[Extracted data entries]
- - - - -

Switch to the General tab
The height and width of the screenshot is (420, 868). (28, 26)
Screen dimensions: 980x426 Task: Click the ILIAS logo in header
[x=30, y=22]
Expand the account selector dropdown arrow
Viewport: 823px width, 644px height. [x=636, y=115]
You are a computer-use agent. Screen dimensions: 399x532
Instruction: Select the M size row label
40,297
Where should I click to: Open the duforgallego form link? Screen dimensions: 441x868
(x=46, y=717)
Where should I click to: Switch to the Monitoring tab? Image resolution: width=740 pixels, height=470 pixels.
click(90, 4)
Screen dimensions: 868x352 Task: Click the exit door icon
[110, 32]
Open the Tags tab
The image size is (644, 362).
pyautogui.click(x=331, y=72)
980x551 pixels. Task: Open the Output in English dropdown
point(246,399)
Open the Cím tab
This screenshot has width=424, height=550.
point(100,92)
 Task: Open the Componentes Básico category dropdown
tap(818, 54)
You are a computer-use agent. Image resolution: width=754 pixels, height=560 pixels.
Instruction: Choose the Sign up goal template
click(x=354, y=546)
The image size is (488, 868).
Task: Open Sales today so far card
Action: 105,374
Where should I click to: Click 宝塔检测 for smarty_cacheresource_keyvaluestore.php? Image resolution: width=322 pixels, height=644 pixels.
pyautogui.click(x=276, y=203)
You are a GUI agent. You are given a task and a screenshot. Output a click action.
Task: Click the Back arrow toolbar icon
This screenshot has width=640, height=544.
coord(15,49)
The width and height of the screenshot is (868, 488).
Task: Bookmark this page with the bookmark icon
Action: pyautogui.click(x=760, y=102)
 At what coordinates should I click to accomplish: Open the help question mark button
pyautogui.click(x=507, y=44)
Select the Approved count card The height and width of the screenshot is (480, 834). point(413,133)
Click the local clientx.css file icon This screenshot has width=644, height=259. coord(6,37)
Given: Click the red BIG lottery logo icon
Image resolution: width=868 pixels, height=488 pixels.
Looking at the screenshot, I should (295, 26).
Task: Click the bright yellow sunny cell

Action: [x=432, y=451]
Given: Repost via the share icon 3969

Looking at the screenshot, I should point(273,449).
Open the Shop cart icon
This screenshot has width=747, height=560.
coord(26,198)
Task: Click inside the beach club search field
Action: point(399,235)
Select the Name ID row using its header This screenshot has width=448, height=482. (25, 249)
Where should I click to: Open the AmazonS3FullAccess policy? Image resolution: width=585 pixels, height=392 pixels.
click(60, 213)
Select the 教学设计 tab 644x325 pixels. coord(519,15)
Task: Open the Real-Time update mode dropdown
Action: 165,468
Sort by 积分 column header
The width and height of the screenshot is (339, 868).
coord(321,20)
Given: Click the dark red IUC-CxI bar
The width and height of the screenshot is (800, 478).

- - - - -

■ Brief: Keeping each word as it stands, transcribe every entry.

■ Result:
Switch to the General tab
The height and width of the screenshot is (420, 868). (28, 26)
Screen dimensions: 980x426 Task: Click the ILIAS logo in header
[x=30, y=22]
Expand the account selector dropdown arrow
Viewport: 823px width, 644px height. [x=636, y=115]
You are a computer-use agent. Screen dimensions: 399x532
Instruction: Select the M size row label
40,297
Where should I click to: Open the duforgallego form link? Screen dimensions: 441x868
(x=46, y=717)
Where should I click to: Switch to the Monitoring tab? Image resolution: width=740 pixels, height=470 pixels.
click(90, 4)
Screen dimensions: 868x352 Task: Click the exit door icon
[110, 32]
Open the Tags tab
The image size is (644, 362).
pyautogui.click(x=331, y=72)
980x551 pixels. Task: Open the Output in English dropdown
point(246,399)
Open the Cím tab
This screenshot has width=424, height=550.
point(100,92)
 Task: Open the Componentes Básico category dropdown
tap(818, 54)
You are a computer-use agent. Image resolution: width=754 pixels, height=560 pixels.
Instruction: Choose the Sign up goal template
click(x=354, y=546)
The image size is (488, 868).
Task: Open Sales today so far card
Action: 105,374
Where should I click to: Click 宝塔检测 for smarty_cacheresource_keyvaluestore.php? Image resolution: width=322 pixels, height=644 pixels.
pyautogui.click(x=276, y=203)
You are a GUI agent. You are given a task and a screenshot. Output a click action.
Task: Click the Back arrow toolbar icon
This screenshot has width=640, height=544.
coord(15,49)
The width and height of the screenshot is (868, 488).
Task: Bookmark this page with the bookmark icon
Action: pyautogui.click(x=760, y=102)
 At what coordinates should I click to accomplish: Open the help question mark button
pyautogui.click(x=507, y=44)
Select the Approved count card The height and width of the screenshot is (480, 834). point(413,133)
Click the local clientx.css file icon This screenshot has width=644, height=259. coord(6,37)
Given: Click the red BIG lottery logo icon
Image resolution: width=868 pixels, height=488 pixels.
Looking at the screenshot, I should (295, 26).
Task: Click the bright yellow sunny cell

Action: [x=432, y=451]
Given: Repost via the share icon 3969

Looking at the screenshot, I should point(273,449).
Open the Shop cart icon
This screenshot has width=747, height=560.
coord(26,198)
Task: Click inside the beach club search field
Action: point(399,235)
Select the Name ID row using its header This screenshot has width=448, height=482. (25, 249)
Where should I click to: Open the AmazonS3FullAccess policy? Image resolution: width=585 pixels, height=392 pixels.
click(60, 213)
Select the 教学设计 tab 644x325 pixels. coord(519,15)
Task: Open the Real-Time update mode dropdown
Action: 165,468
Sort by 积分 column header
The width and height of the screenshot is (339, 868).
coord(321,20)
Given: Click the dark red IUC-CxI bar
The width and height of the screenshot is (800, 478).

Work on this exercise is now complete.